Bob hesitated. He was fully suited up, mask included, so he wasn't worried much about being hurt. But he was unsure as to what to do now. If he just barged in, whoever it was could hurt Jack-Jack. On the other hand, it would show he was a force to be reckoned with. Finally, he just knocked.

The door swung open creakily, and Bob went in slowly, looking about him for a trap. "Hello?" he called cautiously.

His left foot stepped on a throw rug that had no floor beneath. With a bellow, he tumbled down a tunnel that he felt he ought to have been expecting.

It seemed that he fell for ages. Later he found that his guess wasn't very far off. Finally, he hit a solid stone floor. He tried to stand up, but the impact had taken too much out of him. Two guards came in and dragged him down the hall, and while he tried to escape he couldn't quite break free. Large iron bulbs were clamped around his hands and feet, and he was stood in an arch. One of the guards pushed a button, sending electricity to bind the large bonds to the arch--a sort of electromagnet--and the two of them left him there. Overcome by terror and fatigue, Bob fainted.

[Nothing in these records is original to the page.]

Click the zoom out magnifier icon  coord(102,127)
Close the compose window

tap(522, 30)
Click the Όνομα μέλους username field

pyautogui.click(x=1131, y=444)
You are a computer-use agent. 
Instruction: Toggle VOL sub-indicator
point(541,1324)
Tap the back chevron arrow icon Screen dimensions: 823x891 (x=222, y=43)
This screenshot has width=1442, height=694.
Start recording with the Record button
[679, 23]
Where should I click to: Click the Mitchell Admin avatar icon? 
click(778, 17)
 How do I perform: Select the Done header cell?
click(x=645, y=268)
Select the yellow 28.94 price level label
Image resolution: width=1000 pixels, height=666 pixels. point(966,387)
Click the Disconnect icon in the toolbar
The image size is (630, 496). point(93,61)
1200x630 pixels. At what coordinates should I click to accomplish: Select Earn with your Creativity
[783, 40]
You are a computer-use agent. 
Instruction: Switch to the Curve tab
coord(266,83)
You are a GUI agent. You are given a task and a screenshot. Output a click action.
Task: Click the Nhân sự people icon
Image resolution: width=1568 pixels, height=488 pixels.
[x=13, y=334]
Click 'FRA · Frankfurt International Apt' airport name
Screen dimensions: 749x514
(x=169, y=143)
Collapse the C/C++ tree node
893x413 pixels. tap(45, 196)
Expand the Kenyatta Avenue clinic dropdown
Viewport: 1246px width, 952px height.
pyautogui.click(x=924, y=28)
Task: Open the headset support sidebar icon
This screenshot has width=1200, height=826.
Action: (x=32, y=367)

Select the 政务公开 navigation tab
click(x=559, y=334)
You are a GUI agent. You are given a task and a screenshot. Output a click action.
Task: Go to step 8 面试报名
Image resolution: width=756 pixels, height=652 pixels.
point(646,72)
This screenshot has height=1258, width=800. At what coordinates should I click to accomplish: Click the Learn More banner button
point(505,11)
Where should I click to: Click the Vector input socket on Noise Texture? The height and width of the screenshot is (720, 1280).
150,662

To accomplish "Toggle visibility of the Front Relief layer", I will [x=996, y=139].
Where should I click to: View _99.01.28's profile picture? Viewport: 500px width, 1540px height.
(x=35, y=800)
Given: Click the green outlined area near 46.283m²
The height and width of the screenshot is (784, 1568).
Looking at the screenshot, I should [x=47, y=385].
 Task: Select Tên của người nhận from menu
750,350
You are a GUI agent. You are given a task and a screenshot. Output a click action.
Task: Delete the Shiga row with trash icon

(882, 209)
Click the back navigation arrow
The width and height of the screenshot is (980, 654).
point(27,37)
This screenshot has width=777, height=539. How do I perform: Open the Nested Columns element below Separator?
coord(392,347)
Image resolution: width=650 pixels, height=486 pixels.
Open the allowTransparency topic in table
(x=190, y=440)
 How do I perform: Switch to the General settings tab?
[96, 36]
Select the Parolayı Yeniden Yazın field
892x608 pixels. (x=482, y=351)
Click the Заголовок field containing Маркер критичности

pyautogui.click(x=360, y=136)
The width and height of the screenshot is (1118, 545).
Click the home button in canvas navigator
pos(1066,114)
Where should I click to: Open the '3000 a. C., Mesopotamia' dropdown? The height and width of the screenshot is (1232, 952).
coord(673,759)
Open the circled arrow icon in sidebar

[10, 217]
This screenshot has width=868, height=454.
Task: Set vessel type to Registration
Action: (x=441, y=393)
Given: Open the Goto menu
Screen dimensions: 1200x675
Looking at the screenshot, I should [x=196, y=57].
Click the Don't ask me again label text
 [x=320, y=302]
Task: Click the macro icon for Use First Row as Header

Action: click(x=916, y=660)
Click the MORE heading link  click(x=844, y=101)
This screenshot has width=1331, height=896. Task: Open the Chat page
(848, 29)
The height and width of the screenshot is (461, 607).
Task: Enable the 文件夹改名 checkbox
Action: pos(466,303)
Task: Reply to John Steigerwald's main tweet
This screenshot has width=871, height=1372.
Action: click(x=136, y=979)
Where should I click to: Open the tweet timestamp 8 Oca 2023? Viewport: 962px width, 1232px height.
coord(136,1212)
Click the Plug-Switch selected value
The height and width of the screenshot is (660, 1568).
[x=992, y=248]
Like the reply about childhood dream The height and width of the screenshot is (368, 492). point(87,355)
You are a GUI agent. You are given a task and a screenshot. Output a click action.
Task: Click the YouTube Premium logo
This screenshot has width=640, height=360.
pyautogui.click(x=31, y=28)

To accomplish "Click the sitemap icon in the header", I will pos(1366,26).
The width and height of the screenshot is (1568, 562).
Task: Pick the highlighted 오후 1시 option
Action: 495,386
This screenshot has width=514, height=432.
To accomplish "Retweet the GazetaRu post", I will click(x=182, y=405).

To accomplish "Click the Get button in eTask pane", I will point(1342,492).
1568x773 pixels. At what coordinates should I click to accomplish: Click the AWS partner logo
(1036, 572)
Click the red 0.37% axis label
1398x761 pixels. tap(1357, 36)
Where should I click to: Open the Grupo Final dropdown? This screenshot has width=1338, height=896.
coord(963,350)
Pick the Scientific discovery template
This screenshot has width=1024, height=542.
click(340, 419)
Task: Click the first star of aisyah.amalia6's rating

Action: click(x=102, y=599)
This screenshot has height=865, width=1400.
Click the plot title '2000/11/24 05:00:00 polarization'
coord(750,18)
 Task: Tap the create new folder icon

Syndrome rubbed his hands gleefully. "We've got him now, my girl," he said triumphantly to Caroline, who was seated at the console. "We'll leave him there until his family shows up, then kill them all."

Caroline grated inwardly at his use of the word we. "Dad, how did you get him here anyway?"

Syndrome smiled, leaned over his daughter, and pushed a single button. A five-year-old little voice said sweetly, "You don't know me, but I know who you are. You've lost something very precious to you..."

Syndrome switched it off. "Do you remember that, baby?"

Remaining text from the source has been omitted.